The ever-amazing Tom Sutpen has done it again. It was only a few months ago that he posted a terrific audio recording of Pauline Kael reading her infamous anti-auteur theory “Circles and Squares” essay to a rapt audience. Now Tom has added another rare, irresistible recording to match the first one in significance and sheer fun. The post is called ”When FilmCritics Gather”, and it’s a real doozy—on the same stage, Dwight MacDonald, whom Tom, in the delightful text he writes to provide some context for the audio, describes as the “former Partisan Review editor and recidivist Trotskyite,” Pauline Kael, just before her appearance on the national stage and around the time (1963) when she was programming a Berkeley art-house and enraging listeners on KPFA Pacifica Radio, and famously vicious film/theater critic John Simon, whom Tom says was once “rather unkindly” described by a friend as “the Slobodan MiloŇ°evic of arts criticism (unkind and also unfair; to the best of my knowledge, MiloŇ°evic was never heard to exclaim 'Gays in the theater! I can't wait until AIDS kills them all!').” And that’s just Tom’s lead-up! The recording is in two parts and runs about 73 minutes in toto, and I can’t wait to get a chance to stop sampling bits and pieces and just sit down and listen to it from start to finish. It should be a fascinating document from a time when film criticism was about to reach popularity commensurate to the seriousness with which film had begun to be taken in the late ‘60s, a time when film criticism had yet to be taken for granted or, as it is increasingly in our day, pooh-poohed as being irrelevant and overly intellectual by the “I-just-want-to-be-entertained” crowd, or even out-and-out threatened with extinction by the gathering storm cloud of entertainment coverage and junket “reviews.”

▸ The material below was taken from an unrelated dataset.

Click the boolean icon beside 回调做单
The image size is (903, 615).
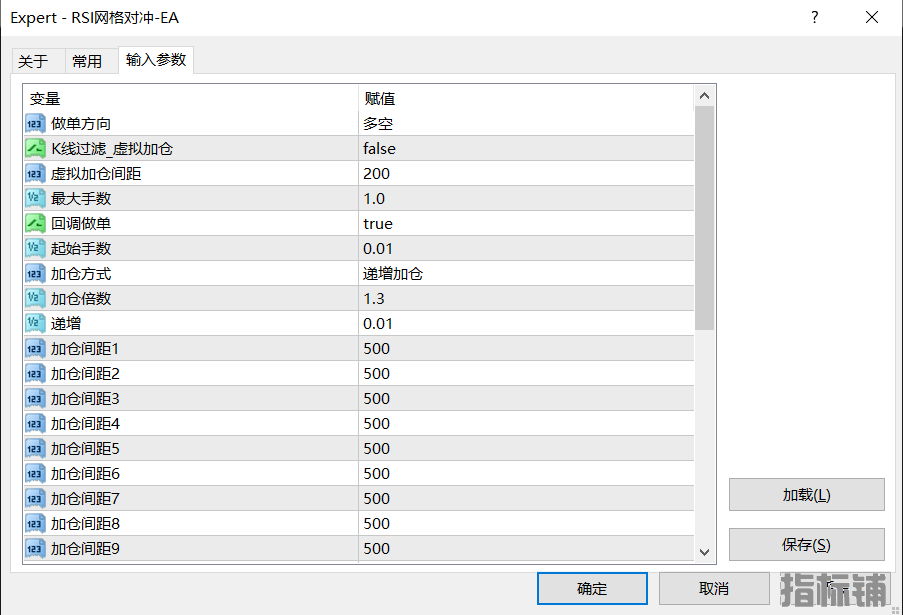[35, 224]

Speaking of terrific modern film criticism, which roughly translates into a film critic who takes film and writing as seriously as the old fogies (see above) did while never losing touch with his own youthful vitality and rigorous standards, Matt Zoller Seitz’s The House Next Door has finally posted Jeremiah Kipp’s fantastic interview with one of film criticism’s best-kept secrets, Film Freak Central’s Walter Chaw. I’ve read and treasured Chaw’s acerbic wit and his no-holds-barred approach for years—he champions art films, which gets him branded an elitist and a snob by readers who don’t want to bother following him down those paths, but who also conveniently ignore the raves he’s given to arty fare like Spider-Man 2, V for Vendetta and Peter Jackson’s King Kong. (Chaw’s review of Kong was a rare occasion when I thought one of the writers I love to read on a weekly basis “got it,” who didn’t roast the movie based almost solely on its length, who understood what Jackson was going for, where he was coming from, and went with him all the way. His review sent me into the theater on a cloud of expectations which were handily met.) But, as Kipp says in his intro to the interview, “when you find an online critic with writing chops as strong as Chaw's, you don’t want to keep him to yourself. Where many Internet-based reviewers mimic the acerbic aspects of Pauline Kael, Chaw takes his caustic, occasionally hostile wit so far that one sometimes wonders if the Paulettes might ask him to tone it down a little. Barbed language aside, though, Chaw's approach owes less to the obvious film critic models than to satirist, science fiction author and cultural pundit Harlan Ellison, who famously said, ‘Not everyone is entitled to an opinion. They are only entitled to an informed opinion.’” Chaw has those and more. Enjoy his talk with Kipp here.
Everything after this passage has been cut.